Estavam todos em dia. Mas com a mudança, em vez de pagar R$ 55 bilhões em precatórios ano que vem, a União só poderia pagar até R$ 16 bilhões. Muito menos que a metade da dívida. Isso se tornaria um bolo de neve em dívidas para o exercício seguinte.
“Prejudica muito não só o mercado, mas o credor, que pode numa operação no mercado secundário antecipar o recebimento do crédito. Antes era um risco pequeno de inadimplência. Mas agora esse risco ficou mais evidente. Claro que vai ser ‘precificado’ nas negociações que acontecem daqui pra frente”, afirma.

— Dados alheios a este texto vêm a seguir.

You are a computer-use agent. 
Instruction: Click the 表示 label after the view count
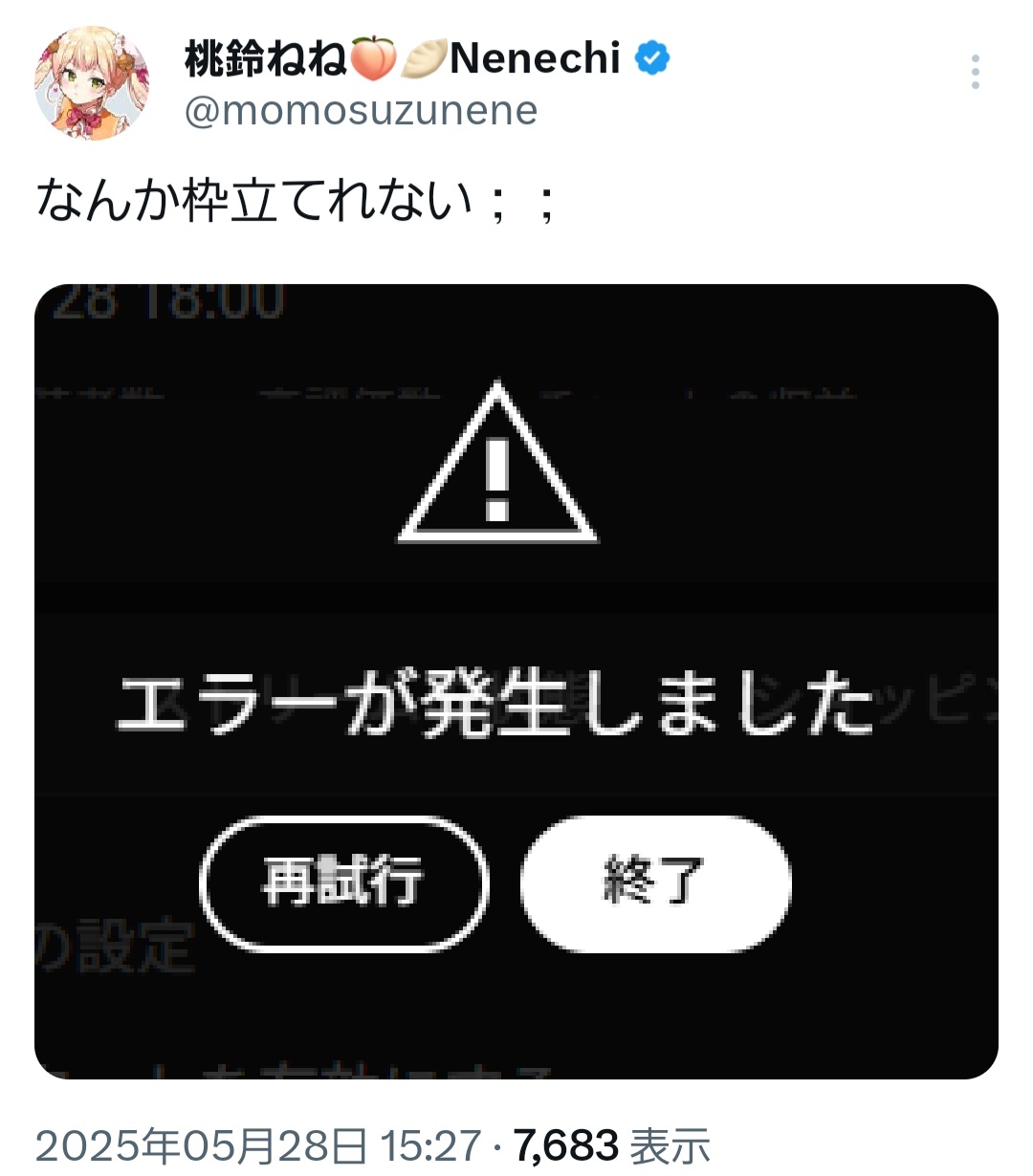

Segundo Innocenti, os precatórios federais eram os mais valorizados entre quem negociava, com os menores descontos, por oferecerem menos risco e terem pagamento quase certo.
Contudo, se as regras mudarem, a tendência é um desaquecimento no mercado secundário. Os precatórios federais devem se desvalorizar porque, sem previsão de data de pagamento, eles passam a oferecer risco muito maior ao investidor.
A Hurst Capital, plataforma que intermedia investimento em precatórios, deu uma pausa na busca por esse tipo de ativo desde o início da pandemia. E os acontecimentos mais recentes deixaram tudo ainda mais morno e incerto. Isso porque em tempos de crise, os precatórios são alvo recorrente na tentativa de passar do teto orçamentário. Bem ao estilo: “Devo, não nego. Pago quando puder”.
“Desde o começo da pandemia temos sido mais cautelosos na aquisição dos precatórios de uma maneira geral. Porque é uma montanha russa de informações. Já teve município e governo tentando postergar, dar o calote, indo para a Justiça”, afirma o presidente da Hurst, Arthur Farache.
O executivo conta que a medida do governo é péssima para os negócios. Não só de precatórios, mas para o país, que vai trocar dívidas que poderiam ser mais baratas por dívidas caras, já que os juros de mora e correção monetária dos precatórios tornam mais caro deixar de pagá-los.
“Precatório é uma fonte cara de financiamento. Não parece ser o caminho melhor. Vai aumentar o custo da dívida com certeza. Espero que essa medida seja cancelada, não vá para frente”, diz Farache.
Ele afirma ainda que a proposta não deixa claro como serão escolhidos os precatórios a serem pagos dentro do orçamento e os que ficarão para depois. Ainda não foram determinados os critérios.
A que pé anda?
O Ministro da Economia, Paulo Guedes, tentou se descolar da ideia de que os precatórios iriam financiar o programa Renda Cidadã, depois das inúmeras críticas de juristas, entidades e nomes do mercado financeiro.
Segundo Innocenti, as chances de a proposta ser aprovada são quase nulas. Para o advogado, dificilmente o Congresso aprovaria essa medida.
“O Congresso vem tratando de forma muito responsável do tema dos precatórios desde 2016. Acho muito difícil passar. Além disso, se passar já chega ‘natimorta’, porque ministros do Supremo Tribunal Federal (STF) já deram a entender que é inconstitucional. É uma medida estúpida do ponto de vista econômico e inviável no ponto de vista jurídico”, diz o especialista.
Para Farache, esse burburinho e falta de definição é muito ruim para os negócios. O importante, defende ele, é que o investidor mantenha a calma até que haja decisões concretas sobre a situação.
“De maneira geral, enquanto a gente fica nesse vai e não vai é péssimo para os negócios porque cria uma sensação de insegurança absurda”, afirma.